The double hull is often
presented as a solution to the problem of oil
spills. It is certainly an effective solution for minor breaches resulting
from collisions or groundings
at low speeds. However, it does not protect against collisions at full speed,
fire, explosions, breaking during a storm or dislocation on reefs, all of
which can generate major oil spills.
Possible structures for a double hull tanker
Furthermore, it makes inspecting vessels more difficult
to carry out. It inevitably increases vessels’ prices, tonnage and
maintenance costs.

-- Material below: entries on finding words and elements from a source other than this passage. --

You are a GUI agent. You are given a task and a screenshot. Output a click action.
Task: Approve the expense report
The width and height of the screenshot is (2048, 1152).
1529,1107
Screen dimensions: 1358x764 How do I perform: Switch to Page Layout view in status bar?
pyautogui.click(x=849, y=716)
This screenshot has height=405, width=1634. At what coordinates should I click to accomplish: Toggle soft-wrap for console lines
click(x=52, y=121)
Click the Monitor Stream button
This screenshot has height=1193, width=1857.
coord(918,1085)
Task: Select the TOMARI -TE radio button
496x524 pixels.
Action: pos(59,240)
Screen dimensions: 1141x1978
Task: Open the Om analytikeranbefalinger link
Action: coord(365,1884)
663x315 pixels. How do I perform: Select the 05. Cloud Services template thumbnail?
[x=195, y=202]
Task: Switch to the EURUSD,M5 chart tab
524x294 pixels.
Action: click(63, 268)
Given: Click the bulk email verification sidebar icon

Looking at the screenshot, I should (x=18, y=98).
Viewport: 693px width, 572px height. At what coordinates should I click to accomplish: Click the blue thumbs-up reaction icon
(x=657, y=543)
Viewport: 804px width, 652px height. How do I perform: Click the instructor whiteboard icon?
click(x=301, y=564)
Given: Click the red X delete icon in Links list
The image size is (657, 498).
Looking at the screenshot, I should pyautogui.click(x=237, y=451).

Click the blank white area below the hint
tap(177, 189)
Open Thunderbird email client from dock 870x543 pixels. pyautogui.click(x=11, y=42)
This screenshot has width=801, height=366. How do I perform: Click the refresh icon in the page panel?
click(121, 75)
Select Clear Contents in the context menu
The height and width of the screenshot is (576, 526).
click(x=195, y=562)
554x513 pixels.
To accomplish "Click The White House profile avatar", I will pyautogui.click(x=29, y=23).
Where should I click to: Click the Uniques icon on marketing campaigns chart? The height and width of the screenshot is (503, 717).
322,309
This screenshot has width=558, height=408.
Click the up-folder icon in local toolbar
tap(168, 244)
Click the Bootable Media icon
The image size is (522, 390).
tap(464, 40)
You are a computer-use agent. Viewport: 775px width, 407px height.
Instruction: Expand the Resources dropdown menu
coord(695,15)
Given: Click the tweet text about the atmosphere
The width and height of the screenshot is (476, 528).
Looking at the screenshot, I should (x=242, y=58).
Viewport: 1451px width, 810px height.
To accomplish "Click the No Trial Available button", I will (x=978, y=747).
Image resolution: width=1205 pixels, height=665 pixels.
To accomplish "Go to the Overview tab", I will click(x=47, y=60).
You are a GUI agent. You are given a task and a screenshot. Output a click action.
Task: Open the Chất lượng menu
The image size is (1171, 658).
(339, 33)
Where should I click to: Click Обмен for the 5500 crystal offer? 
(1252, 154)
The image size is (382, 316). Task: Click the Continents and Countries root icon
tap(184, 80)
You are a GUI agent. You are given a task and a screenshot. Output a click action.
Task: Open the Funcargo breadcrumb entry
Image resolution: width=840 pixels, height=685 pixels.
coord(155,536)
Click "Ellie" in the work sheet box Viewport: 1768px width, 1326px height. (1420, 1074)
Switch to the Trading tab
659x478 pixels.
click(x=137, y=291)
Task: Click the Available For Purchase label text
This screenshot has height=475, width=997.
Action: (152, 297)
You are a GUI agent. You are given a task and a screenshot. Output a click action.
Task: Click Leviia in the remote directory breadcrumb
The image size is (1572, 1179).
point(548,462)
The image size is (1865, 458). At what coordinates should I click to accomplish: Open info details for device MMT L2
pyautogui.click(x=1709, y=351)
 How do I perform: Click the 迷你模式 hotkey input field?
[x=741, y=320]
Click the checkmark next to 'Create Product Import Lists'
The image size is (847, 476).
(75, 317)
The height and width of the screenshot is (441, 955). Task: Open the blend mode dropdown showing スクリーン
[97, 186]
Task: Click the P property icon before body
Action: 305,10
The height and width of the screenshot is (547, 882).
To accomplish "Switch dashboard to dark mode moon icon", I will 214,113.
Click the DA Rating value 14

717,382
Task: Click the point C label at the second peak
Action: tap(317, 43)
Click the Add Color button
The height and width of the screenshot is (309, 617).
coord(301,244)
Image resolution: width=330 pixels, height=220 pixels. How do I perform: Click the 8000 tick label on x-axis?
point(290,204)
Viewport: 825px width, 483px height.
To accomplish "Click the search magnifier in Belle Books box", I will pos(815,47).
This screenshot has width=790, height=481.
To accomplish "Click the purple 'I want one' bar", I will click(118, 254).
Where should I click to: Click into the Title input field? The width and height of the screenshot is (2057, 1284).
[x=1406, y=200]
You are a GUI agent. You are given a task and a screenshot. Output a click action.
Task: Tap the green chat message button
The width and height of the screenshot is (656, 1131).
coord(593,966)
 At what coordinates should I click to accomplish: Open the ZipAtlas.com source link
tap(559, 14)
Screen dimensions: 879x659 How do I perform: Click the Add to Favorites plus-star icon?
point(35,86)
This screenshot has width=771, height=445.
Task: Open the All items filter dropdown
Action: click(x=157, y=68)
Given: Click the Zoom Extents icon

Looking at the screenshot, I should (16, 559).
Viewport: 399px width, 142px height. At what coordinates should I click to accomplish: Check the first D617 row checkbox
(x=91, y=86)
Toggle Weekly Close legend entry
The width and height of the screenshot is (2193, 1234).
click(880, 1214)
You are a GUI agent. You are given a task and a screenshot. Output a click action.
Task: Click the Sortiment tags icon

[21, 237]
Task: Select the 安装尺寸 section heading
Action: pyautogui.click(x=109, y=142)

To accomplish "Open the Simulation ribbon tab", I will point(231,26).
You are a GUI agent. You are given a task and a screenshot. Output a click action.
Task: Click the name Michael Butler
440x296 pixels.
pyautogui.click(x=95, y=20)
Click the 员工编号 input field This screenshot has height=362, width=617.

The benefit of the double hull is comparable to that
of a motorbike helmet: it acts as a useful form of protection, but is not
a cure all solution.
The US was the first country to impose requirements making the double hull mandatory for all vessels frequenting its ports. The implementation of this legislation in the US complies with the following timescale:
• 1994 for new vessels
• 2009 for existing vessels with a gross tonnage of more than 5,000 (14,000 m3)
• 2015 for all remaining vessels.
This decision, made under pressure from the media and public opinion as a reaction to the Exxon Valdez incident in Alaska, gave rise to lengthy debates in the maritime community and the International Maritime Organization.
After the Erika disaster in France, Europe wished to move towards a global solution through the International Maritime Organization, involving the phase out of single hull tankers by 2010. Faced with the difficulty of reaching an agreement, the delegations decided to create a more flexible worldwide rule: remaining single hull tankers would be allowed to operate worldwide until 2015, but concerned countries (notably the European countries) could choose to ban these vessels from their ports as of 2010.